═════ Text block
Minutes to Midnight is the third studio album by American rock band Linkin Park, released on May 14, 2007, through Warner Bros. Records. The album was produced by Mike Shinoda and Rick Rubin, and it is Linkin Park's first studio album produced without Don Gilmore, who had produced the band's two previous albums. Minutes to Midnight is the band's follow-up album to Meteora (2003), and features a shift in the group's musical direction. For the band, the album marked a beginning of deviation from their signature nu metal sound. Minutes to Midnight takes its title from the Doomsday Clock symbol. It is also the band's first full-length album to carry a Parental Advisory label.

Linkin Park started working on their third studio album in 2003, taking a break to tour in support of Meteora in 2004. In this time period, the band formed numerous side projects; Mike Shinoda formed his hip hop side project Fort Minor, while Chester Bennington formed Dead by Sunrise, both of which caused the album to be shelved temporarily. The band returned to work on the record afterward, taking on a different musical direction than the 2003 sessions while working with producer Rick Rubin. The album's completion was delayed several times for unknown reasons. Eventually, "What I've Done" was chosen as the album's lead single in April 2007, with the album seeing release in North America on May 15, 2007.

The album debuted at number one in the US Billboard 200 and in 15 other countries, including the United Kingdom and Canada. In the United States, the album had the biggest first week sales of 2007 at the time, with 623,000 albums sold, going on to be certified five times platinum in the US. It was also certified double platinum in New Zealand, Italy, Ireland, and Australia and certified platinum in Canada, France, Switzerland and in the UK. It has sold more than four million copies in the US. It was ranked number 154 on Billboards Hot 200 Albums of the Decade. Despite its commercial success, Minutes to Midnight received mixed reviews from critics. Rolling Stone magazine, however, named it the twenty-fifth best album of 2007.
══════════
═════ Recorded information
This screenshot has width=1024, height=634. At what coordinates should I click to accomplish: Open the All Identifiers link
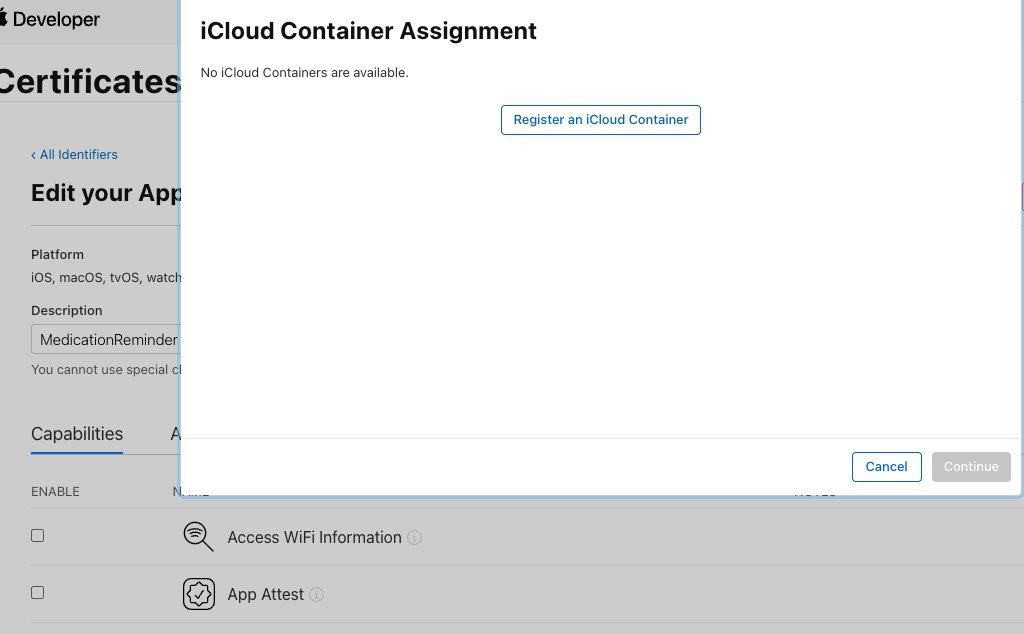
══════════
What is asked -
[a] Write out the passage of the album article starting at "Linkin Park started" and ending at "May 15, 2007.".
[b] Answer these questions from the album article:
(i) Who produced the album along with Mike Shinoda?
(ii) What side project did Chester Bennington form?
(iii) How many copies of the album sold in its first week in the United States?

Final answers -
[a]
Linkin Park started working on their third studio album in 2003, taking a break to tour in support of Meteora in 2004. In this time period, the band formed numerous side projects; Mike Shinoda formed his hip hop side project Fort Minor, while Chester Bennington formed Dead by Sunrise, both of which caused the album to be shelved temporarily. The band returned to work on the record afterward, taking on a different musical direction than the 2003 sessions while working with producer Rick Rubin. The album's completion was delayed several times for unknown reasons. Eventually, "What I've Done" was chosen as the album's lead single in April 2007, with the album seeing release in North America on May 15, 2007.

[b]
(i) Rick Rubin
(ii) Dead by Sunrise
(iii) 623,000